Überfischung, Bebauung von Küstenregionen und Umweltschäden sind nämlich unter anderem die Gründe, weshalb eine andere von Nausicaá betreute Art in ihrem Bestand bedroht ist. Die Zahl der Kappinguine in Südafrika ist in den vergangenen Jahren enorm zurückgegangen, unter anderem auch, weil viele Küstengewässer zum Beispiel bei Port Elizabeth durch Offshore-Erdöl-Verladung stark verschmutzt wurden. Die Non-Profit-Organisation „Sanccob" betreibt eine Aufzuchtstation an der Westküste Südafrikas, wird von Nausicaá finanziell, personell und durch Know-how bei der Betreuung von frisch geschlüpften Pinguinen unterstützt. Wie die „Manchots du Cap" – so der französische Name – am besten gefüttert werden, für welche Krankheiten oder Parasiten sie anfällig sein könnten, das lernen die Tierpfleger von Nausicaá bei ihrem täglichen Umgang mit der „hauseigenen Pinguinkolonie. Die gehört zu den Highlights eines jeden Besuchs, und in dem Becken mit nachgebauter Felsenküste kamen seit 2009 über 20 kleine Pinguine zur Welt. Man hofft, dass sich ihre Zahl von Jahr zu Jahr steigert – sodass in Aquarien großgezogene Tiere irgendwann einmal ausgewildert werden und dafür sorgen, dass sich der Bestand in der Wildbahn erholt.
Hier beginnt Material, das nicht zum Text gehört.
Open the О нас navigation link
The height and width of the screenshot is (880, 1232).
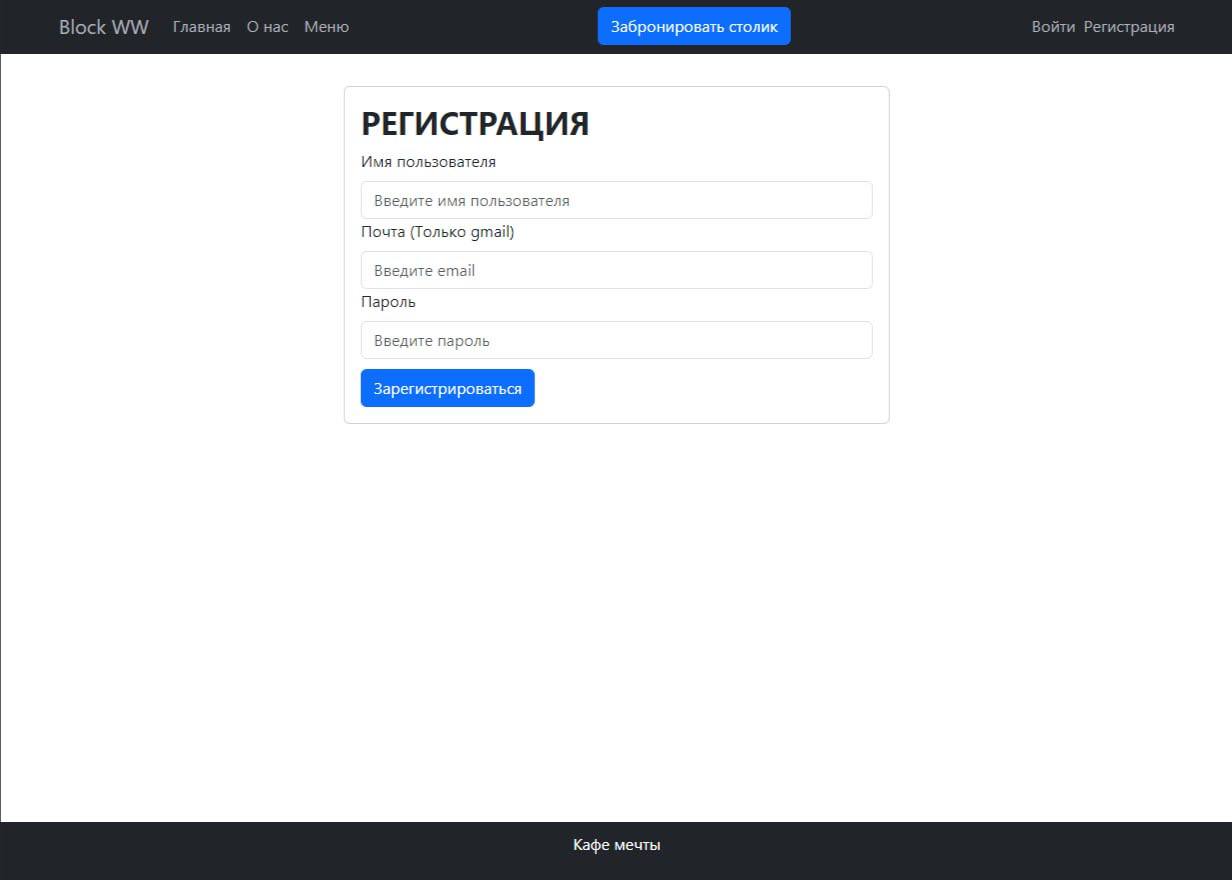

Hauseigene Pinguin-Kolonie

Ein ehrgeiziges Ziel, dem man sich nur in kleinen Schritten nähert, darin sind sich Aquariologen und die Mitarbeiter von Naturschutzorganisationen einig. Hoffnung macht die Vielzahl der Initiativen – in der Association of Zoos and Aquariums (AZA) beispielsweise sind weltweit Einrichtungen zusammengeschlossen, die sich unter anderem gegenseitig bei Artenschutzprogrammen unterstützen, auch Spenden dafür sammeln und sich gegen den Handel mit Wildtieren einsetzen. Auch große Player der Entertainment-Branche haben eigene Initiativen zum Schutz bedrohter Tierarten – „Sea World" in Orlando, Florida, beispielsweise betreibt eines von fünf Rettungszentren für Manatees. Immer wieder werden die in Küstengewässern und warmen Kanälen lebenden Tiere durch Schiffsschrauben verletzt oder drohen zu verhungern, weil Gewässerverschmutzung, vor allem eingeleiteter Dünger, ihre Hauptnahrung Seegras zerstört. „Sea World" hat in den vergangenen Jahren Dutzende Tiere aufgenommen, gesund gepflegt und aufgepäppelt. Man arbeitet teilweise mit ungewöhnlichen Methoden, um Tiere beispielsweise zu Partnerorganisationen zum weiteren Verbleib zu transportieren. So wurden neulich vier junge Manatees in extra dafür gefertigten Containern in den Zoo von Columbus, Ohio, geflogen.
Bis zu 60 Prozent der Fischbestände sind derzeit vom Klimawandel bedroht. Umso wichtiger, dass Aquarien wie das Nausicaá darum bemüht sind, die Meeresbewohner vor dem Aussterben zu bewahren.